Te prometo que un día de estos me caso.
Sí, definitivamente voy a hacerlo. ¡Me caso y no habrá marcha atrás!
Ahora bien, debo advertirte que no voy a hacerlo contigo. Ni con ella. O quizá también, ya veremos. De momento, y hasta que eso se decida, puedo decirte que me comprometo. Que subo al altar y que sí, que me caso.
Me caso con todo aquello que atesore belleza. Desde lo más grande a lo más pequeño. Desde las estrellas más brillantes hasta el aroma de una flor.
Me caso con el momento. Con las risas y una buena conversación. Con aquello que, superficial o profundo, contenga dentro de sí la semilla de la autenticidad.
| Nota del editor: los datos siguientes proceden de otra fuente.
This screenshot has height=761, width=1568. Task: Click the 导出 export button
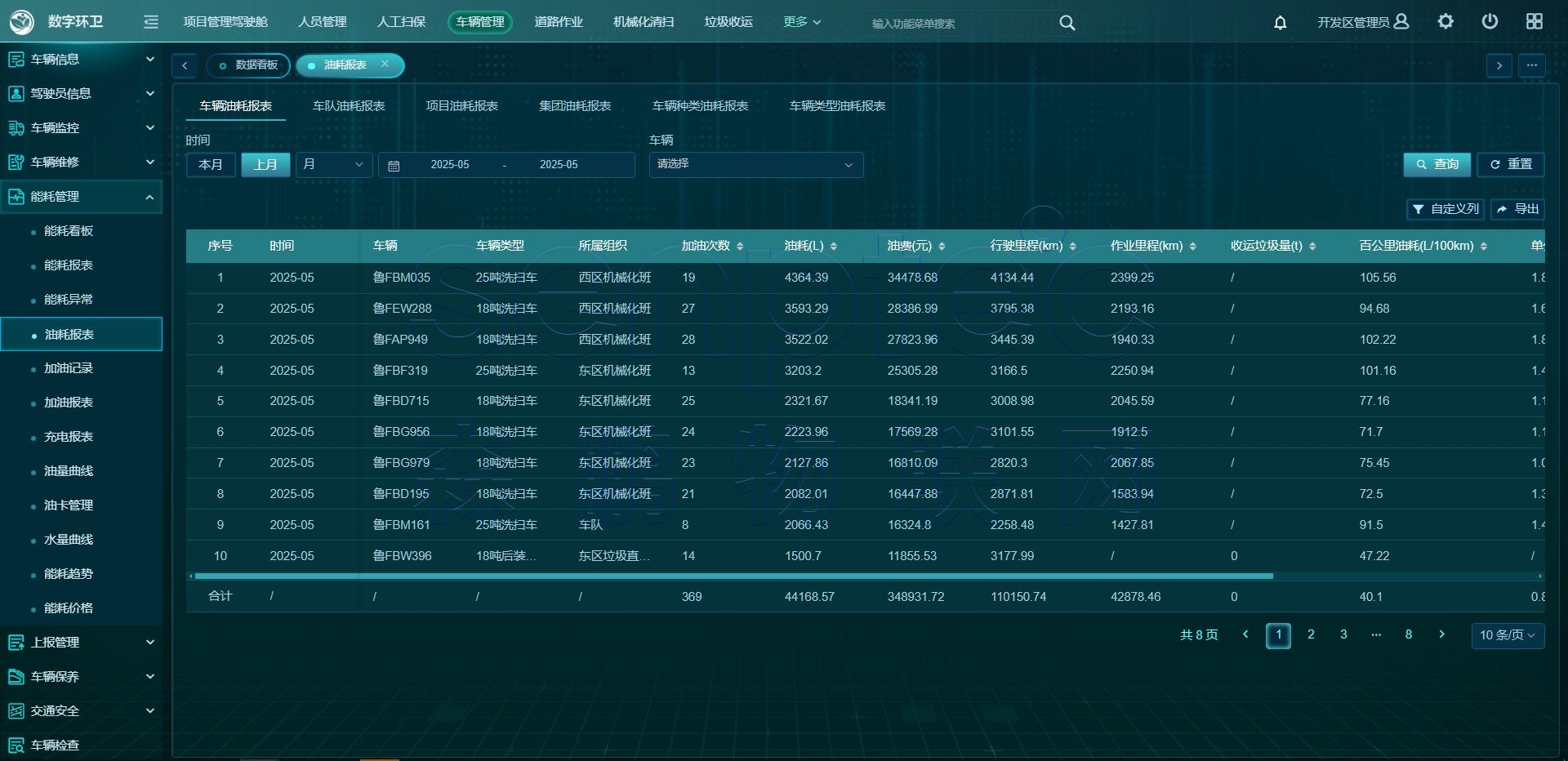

Me caso con los buenos amigos y con todas las personas que sean de verdad, que para seguir fingiendo ya tuve mucho tiempo. Tiempo atrás.
Me caso con la calidez, con el color, con la piel y, sobre todo, con la calidad. Con lo que sucede lento y acaricia el paladar. Un buen vino, una chimenea, el atardecer, la mirada de después de amar…
Y es que pienso casarme tantas cedes que no habrá espacio para todas esas cosas que por frías, antipáticas o falsas hagan de mi existencia una travesía de grises y mediocridad.
Pienso casarme tantas veces que mi corazón luzca orgulloso aquella frase que escribió el día de su despertar: «Por el largo de estas venas —desde la más gruesa de las arterias al más fino capilar— solo correrá lo mejor».